Sending or attempting to send unsolicited messages, including without
limitation, promotions or advertisements for products or services,
"pyramid schemes", "spam", "chain mail" or
"junk mail"; k. Using or attempting to use the Service or any
OBXwan website to send altered, deceptive or false source-identifying
information; l. Attempting to decipher, decompile, disassemble or
reverse engineer any of the software comprising or in any way making up
a part of the Service or any OBXwan system; m. Interfering or attempting
to interfere with the access of any user, host or network, including
without limitation, sending a "virus" to the Service or any
OBXwan system, overloading, "flooding," "spamming,"

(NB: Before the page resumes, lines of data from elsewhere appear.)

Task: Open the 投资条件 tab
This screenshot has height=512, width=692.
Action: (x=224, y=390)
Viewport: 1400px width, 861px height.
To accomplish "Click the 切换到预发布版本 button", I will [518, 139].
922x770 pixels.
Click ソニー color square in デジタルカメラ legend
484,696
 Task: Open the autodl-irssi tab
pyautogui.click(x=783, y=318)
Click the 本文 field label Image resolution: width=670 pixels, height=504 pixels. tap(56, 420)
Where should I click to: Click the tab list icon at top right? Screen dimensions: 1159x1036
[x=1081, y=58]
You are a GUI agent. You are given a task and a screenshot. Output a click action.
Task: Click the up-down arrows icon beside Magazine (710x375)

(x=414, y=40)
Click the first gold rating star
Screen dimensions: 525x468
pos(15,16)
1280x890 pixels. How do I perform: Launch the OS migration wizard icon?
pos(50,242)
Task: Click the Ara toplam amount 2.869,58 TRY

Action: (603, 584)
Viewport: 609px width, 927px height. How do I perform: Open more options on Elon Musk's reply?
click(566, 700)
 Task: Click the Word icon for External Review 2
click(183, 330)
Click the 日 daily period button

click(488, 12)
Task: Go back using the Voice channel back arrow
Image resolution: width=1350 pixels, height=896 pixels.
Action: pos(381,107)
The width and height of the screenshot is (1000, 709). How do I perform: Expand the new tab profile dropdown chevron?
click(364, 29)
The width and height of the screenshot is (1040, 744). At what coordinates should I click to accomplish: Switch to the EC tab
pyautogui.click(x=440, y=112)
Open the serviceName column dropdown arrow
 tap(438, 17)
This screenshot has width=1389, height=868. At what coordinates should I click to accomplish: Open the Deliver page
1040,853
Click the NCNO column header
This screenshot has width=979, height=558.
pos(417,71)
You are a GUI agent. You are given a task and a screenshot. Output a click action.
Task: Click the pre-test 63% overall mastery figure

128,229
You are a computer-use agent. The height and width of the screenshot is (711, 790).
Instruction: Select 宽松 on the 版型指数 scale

"crashing," or "mail bombing" the Service or any
OBXwan website; or n. Impersonating or misrepresenting your affiliation
with any person or entity.
If we suspect violations of any of the above, we may: a) institute legal
action, b) immediately, without prior notice to you terminate the
Agreement and the Service, c) terminate any other OBXwan agreements
between us and you and the OBXwan service provided under those agreements,
and d) cooperate with law enforcement authorities in bringing legal
proceedings against violators. You agree to reasonably cooperate with us
in investigating suspected violations.
OBXwan reserves the right to install, manage and operate one or more
software, monitoring or other solutions designed to assist us in
identifying and/or tracking activities that we consider to be illegal or
violations of these T&Cs, including but not limited to any of the
activities described in this section 6. We may, but are not obligated
to, in our sole discretion, and without notice, remove, block, filter or
restrict by any means any materials or information (including but not
limited to emails) that we consider to be actual or potential violations
of the restrictions set forth in these T&Cs, including but not
limited to those activities described in this section 6 and any other
activities that may subject OBXwan or its customers to liability. OBXwan
disclaims any and all liability for any failure on its part to prevent
such materials or information from being transmitted over the Service
and/or into your device.
- Content Disclaimer:
Cautions and Restrictions. We do not control, nor are we responsible or
liable for, data, content, services, or products (including software)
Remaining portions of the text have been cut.